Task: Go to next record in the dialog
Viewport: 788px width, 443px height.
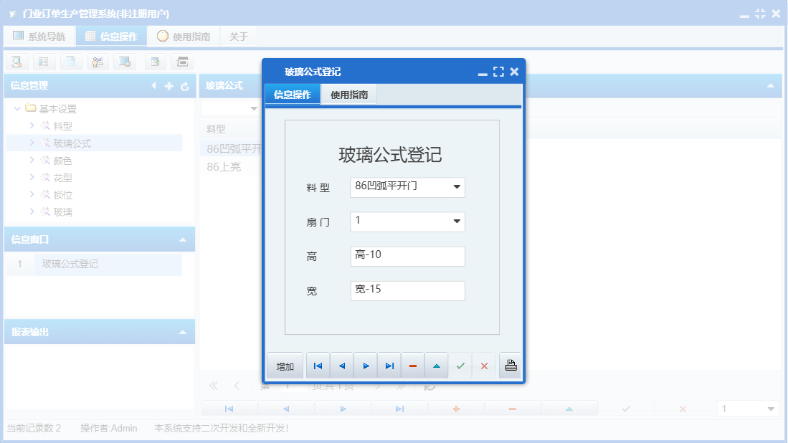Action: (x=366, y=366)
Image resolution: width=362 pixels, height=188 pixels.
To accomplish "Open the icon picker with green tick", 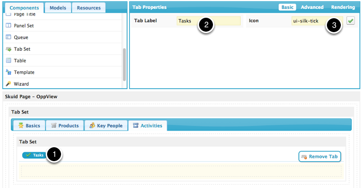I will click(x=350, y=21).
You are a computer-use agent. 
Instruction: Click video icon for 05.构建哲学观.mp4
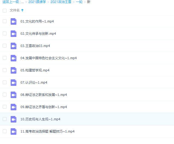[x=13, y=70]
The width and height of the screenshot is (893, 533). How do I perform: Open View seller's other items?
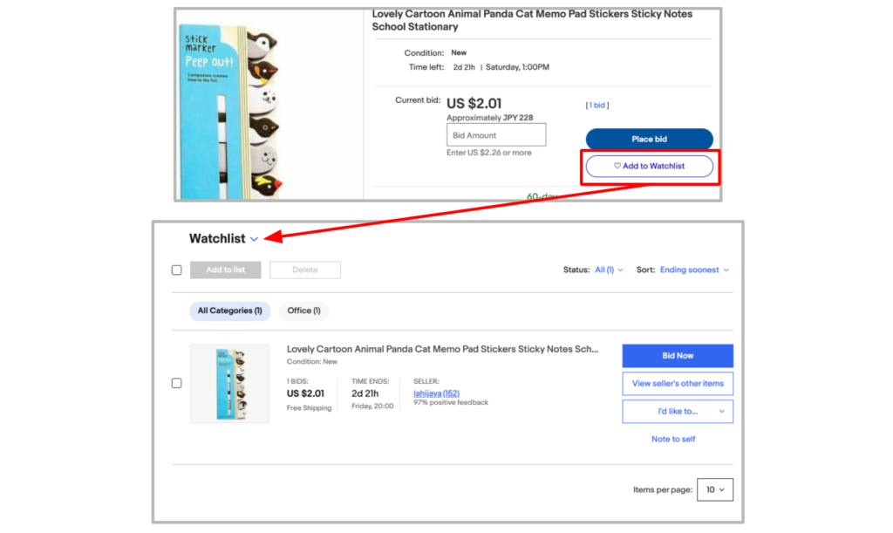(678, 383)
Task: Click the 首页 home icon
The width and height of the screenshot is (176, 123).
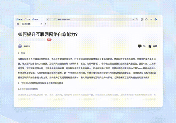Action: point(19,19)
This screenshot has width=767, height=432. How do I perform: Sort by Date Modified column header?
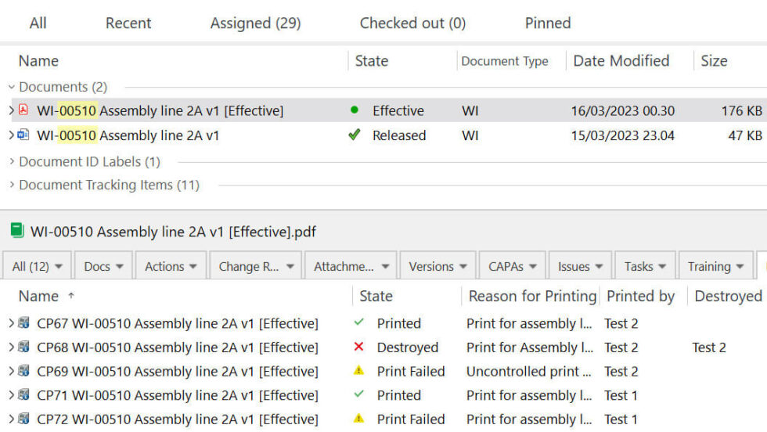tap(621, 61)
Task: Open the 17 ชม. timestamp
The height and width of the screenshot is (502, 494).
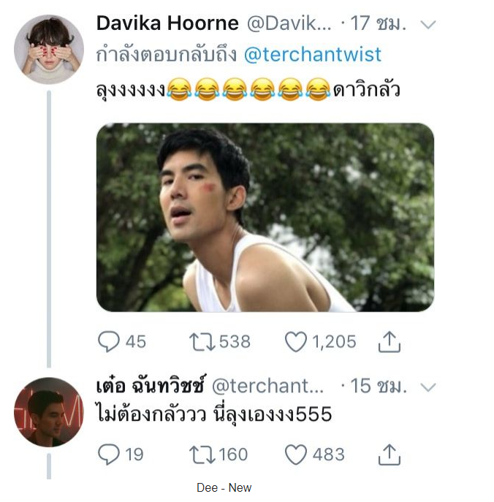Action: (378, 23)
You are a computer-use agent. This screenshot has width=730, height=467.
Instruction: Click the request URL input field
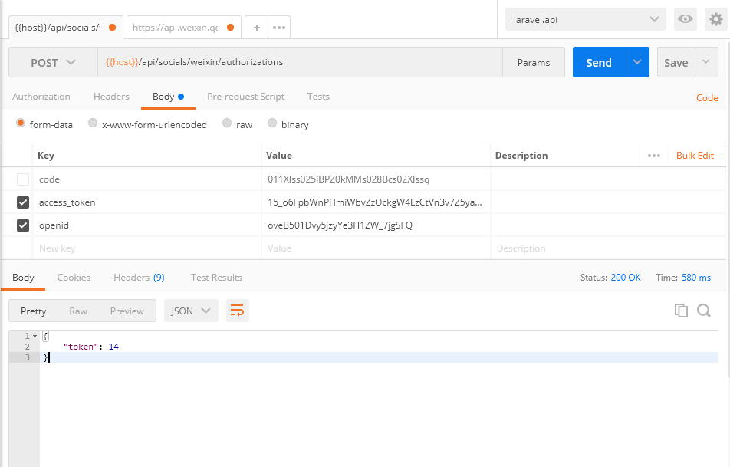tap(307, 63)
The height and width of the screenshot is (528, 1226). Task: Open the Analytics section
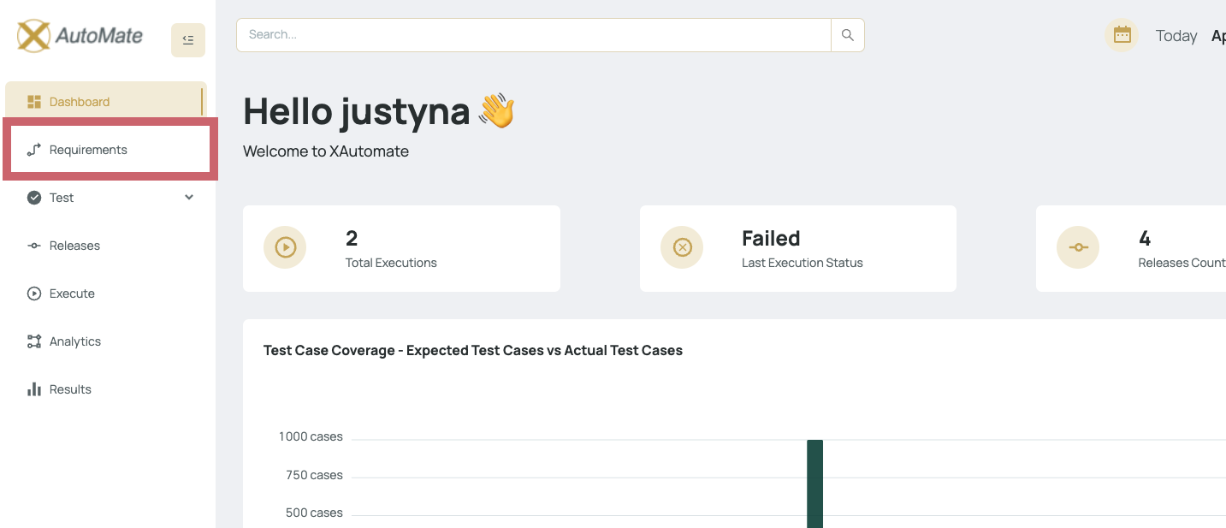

^^^^^^^^

> [What is being asked]:
Among the lines above, tally those containing the string "agent" and give only the result.

> [Output for this exercise]:
2